Search code examples
sql-serverperformancesql-delete

Delete large number of rows


I want to delete records from Table1 (Rows > 300 million records) based on this criteria (returns > 100 million records): Column1 IS NULL AND Column2 IS NULL AND Column3 IS NULL AND Column4 IS NULL AND Column5 IS NULL AND Column6 IS NULL AND Column7 IS NULL

Table definition:

CREATE TABLE [dbo].[Table1](
    [ID] [uniqueidentifier] NOT NULL,
    [Column1] [float] NULL,
    [Column2] [float] NULL,
    [Column3] [float] NULL,
    [Column4] [float] NULL,
    [Column5] [float] NULL,
    [Column6] [float] NULL,
    [Column7] [float] NULL,
    [Table2ID] [uniqueidentifier] NULL, 
PRIMARY KEY CLUSTERED 
(
    [ID] ASC
)WITH (PAD_INDEX = OFF, STATISTICS_NORECOMPUTE = OFF, IGNORE_DUP_KEY = OFF, ALLOW_ROW_LOCKS = ON, ALLOW_PAGE_LOCKS = ON) ON [PRIMARY]
) ON [PRIMARY]

GO

Note: Table2ID is the foreign key contraint from Table2

CREATE TABLE [dbo].[Table2](
    [ID] [uniqueidentifier] NOT NULL,
    [Column1] [date] NULL,
    [Column2] [tinyint] NULL,
    [Column3] [tinyint] NULL,
 CONSTRAINT [PK_Table2_ID] PRIMARY KEY CLUSTERED 
(
    [ID] ASC
)WITH (PAD_INDEX = OFF, STATISTICS_NORECOMPUTE = OFF, IGNORE_DUP_KEY = OFF, ALLOW_ROW_LOCKS = ON, ALLOW_PAGE_LOCKS = ON) ON [PRIMARY]
) ON [PRIMARY]

GO

I also want to delete all orphan records from Table2 (Row count around 10 million records) which are no longer referenced in Table1. Here are the approaches which I took:

a. Create temp table #table1 with Table1ID and Table2ID columns. Capture all relevant Table1IDs and run the below delete query.

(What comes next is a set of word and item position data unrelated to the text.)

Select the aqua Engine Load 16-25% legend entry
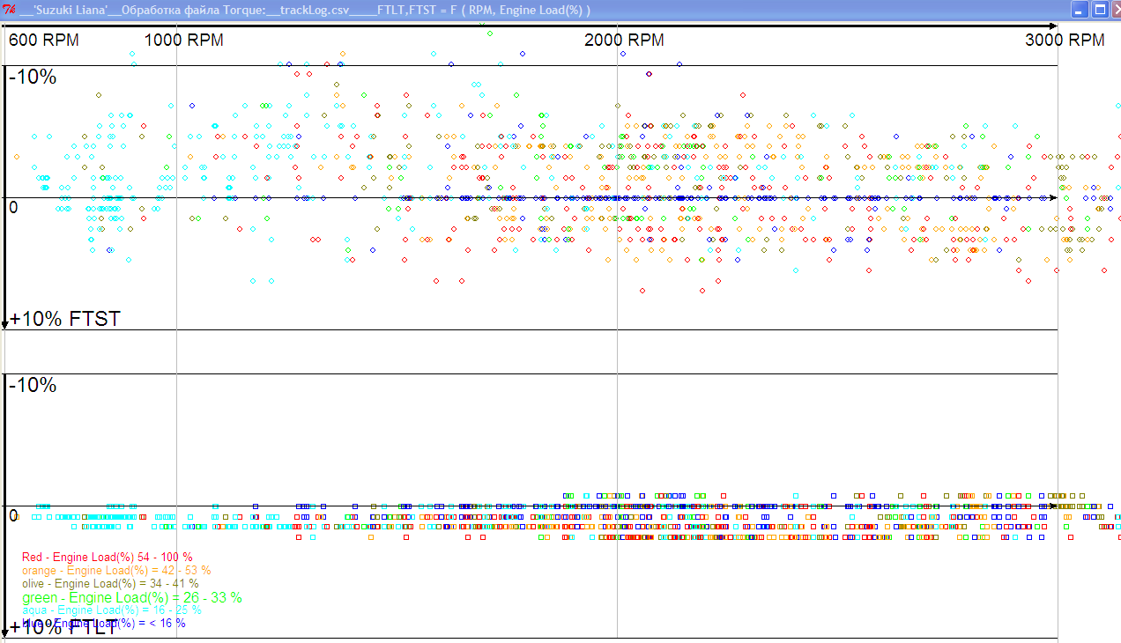 coord(111,610)
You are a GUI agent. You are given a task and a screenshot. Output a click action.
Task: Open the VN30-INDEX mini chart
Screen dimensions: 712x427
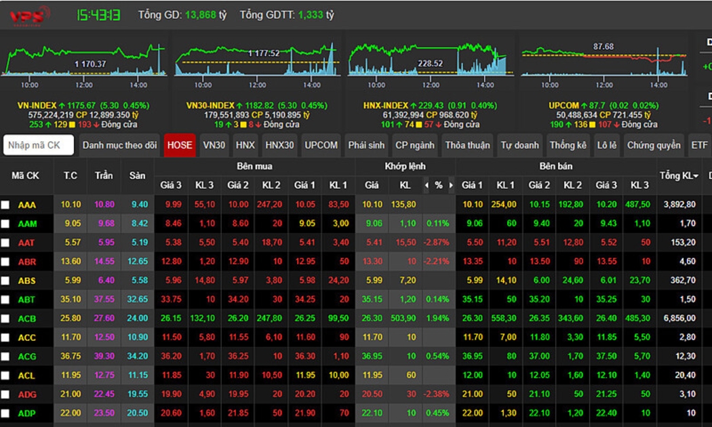point(256,61)
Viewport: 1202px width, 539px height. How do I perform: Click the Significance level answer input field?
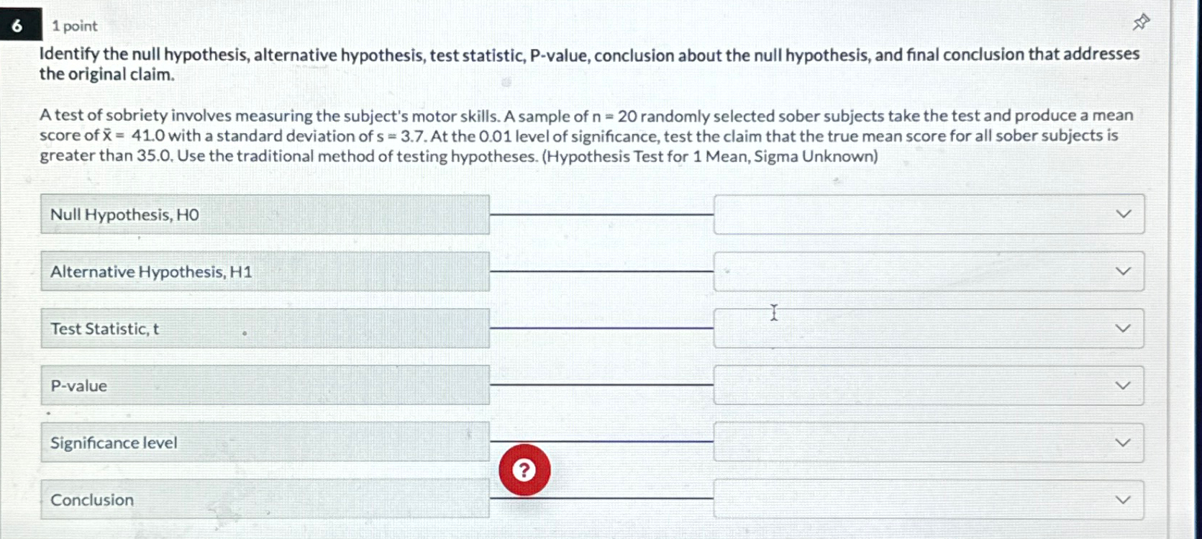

Delete from Table1 where ID in (select Table1ID from #table1)

Delete from Table2 where ID in (select Table2ID from #table1)

The above query is taking enormous time possibly because of table scans.

b. Everything same as above but create unique clustered index on Table1ID column and unique index on Table2ID in #table1 and run the below query:

Delete from Table1 t1 join #table1 tmp1 on t1.ID=tmp1.Table1ID

Delete from Table2 t2 join #table1 tmp1 on t1.ID=tmp1.Table2ID

Is there a better way to handle this scenario? What is the best possible way to delete records from Table1 and Table2?

Note: I am aware of the approach where we create a new table, dump all the relevant data and rename it. Please provide suggestions on alternative approaches - pros and cons.


Solution

  • As You really want to delete high percentage, so you may consider this approach

     SELECT col1, col2, ... INTO #SomeHoldingtable
                FROM MyTable WHERE ..condition..
    
     TRUNCATE TABLE MyTable
    
     INSERT MyTable (col1, col2, ...)
               SELECT col1, col2, ... FROM #SomeHoldingtable